So, one of my gigs in this consulting business is teaching. I’m an adjunct faculty member in the Public Administration Department at North Carolina State University. I regularly teach the program evaluation class. However, I will get a call every now and then to teach a nonprofit class if one of the regular faculty members is on leave.This fall, I’m teaching the Nonprofit Management class and I’m learning some interesting things.
In my last blog post, I talked about the Governance Policy Process and the lack of governance training. We have MPA, MBA and MSW programs that have nonprofit management as components of their curriculum. We are churning out nonprofit professional staff and we are not teaching good governance.
I love teaching because it allows me to see what the academy is doing for the nonprofit sector and it forces me to look at some of the research. I got one of the newest textbooks and it is, for the most part, really good. However, governance is absent. Oh sure, it talks about what an effective board is and some of the models of board governance that have been researched. However, there is no mention in the textbook about board bylaws, the very basic document used to guide boards of directors. It introduces what all good board education material does and says, here are the roles and responsibilities of the board. There are a few assumptions that are overlooked. First, that board members actually know how to prioritize and complete some of those responsibilities. Second, that they do so with a lens of governance and not management. And finally, that completing these roles and responsibilities ensures that they are accountable for the overall success of the organization.
So when the question arises: Why do Boards not know how to govern? I still argue that we are not teaching good governance.
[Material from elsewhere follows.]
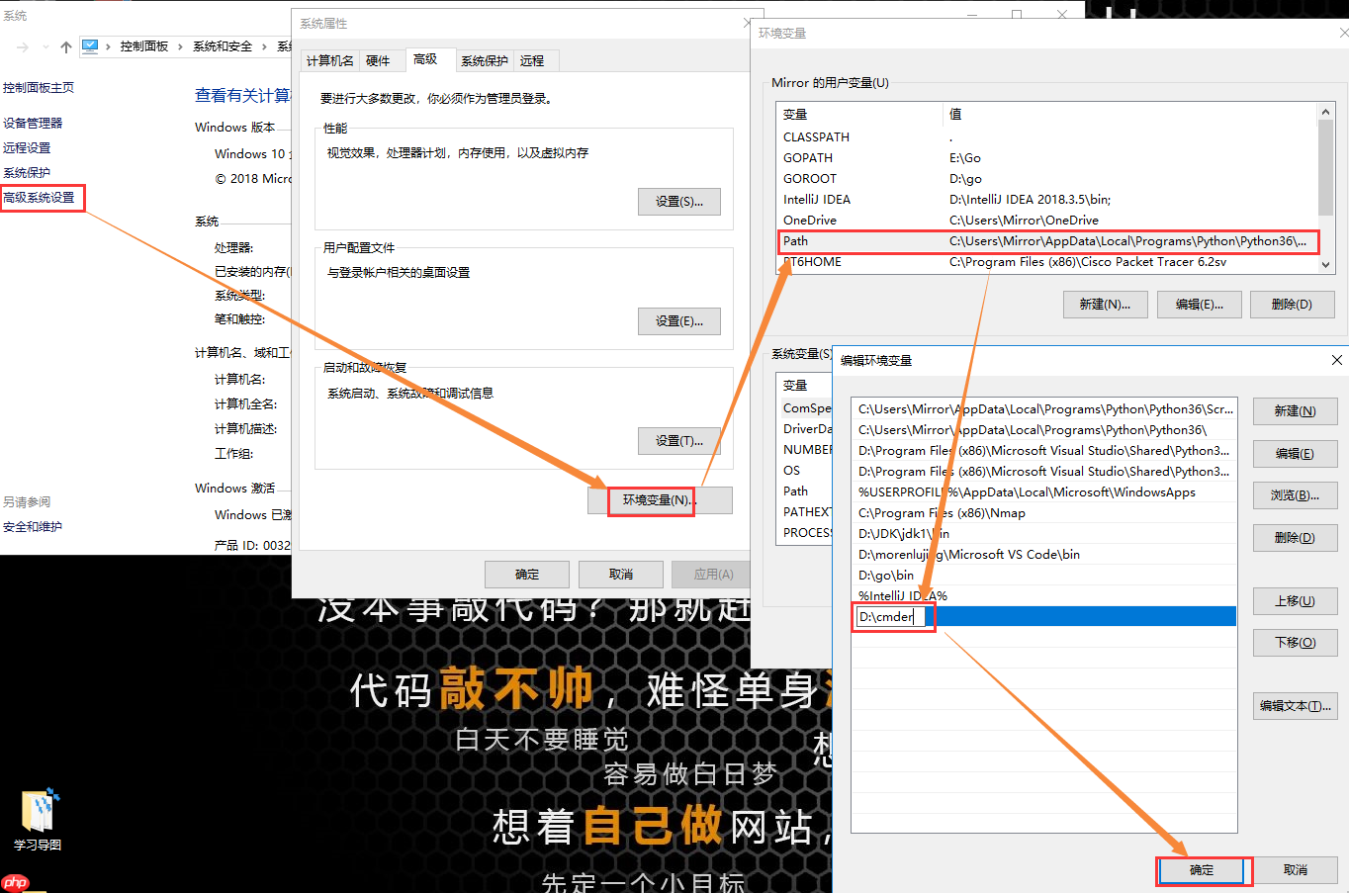Select the Path row in user variables
Viewport: 1349px width, 893px height.
tap(989, 240)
At Partners for Impact we are committed to helping boards understand their role and live into good governance. It requires the board to shift their own mindset from one of management to one that delegates management to a chief executive. It requires discussions about what is valued by the stakeholders of the organization. These conversations can be both difficult and rich. They can set the stage for explicitly articulating the values of the organization which will guide the board and the chief executive.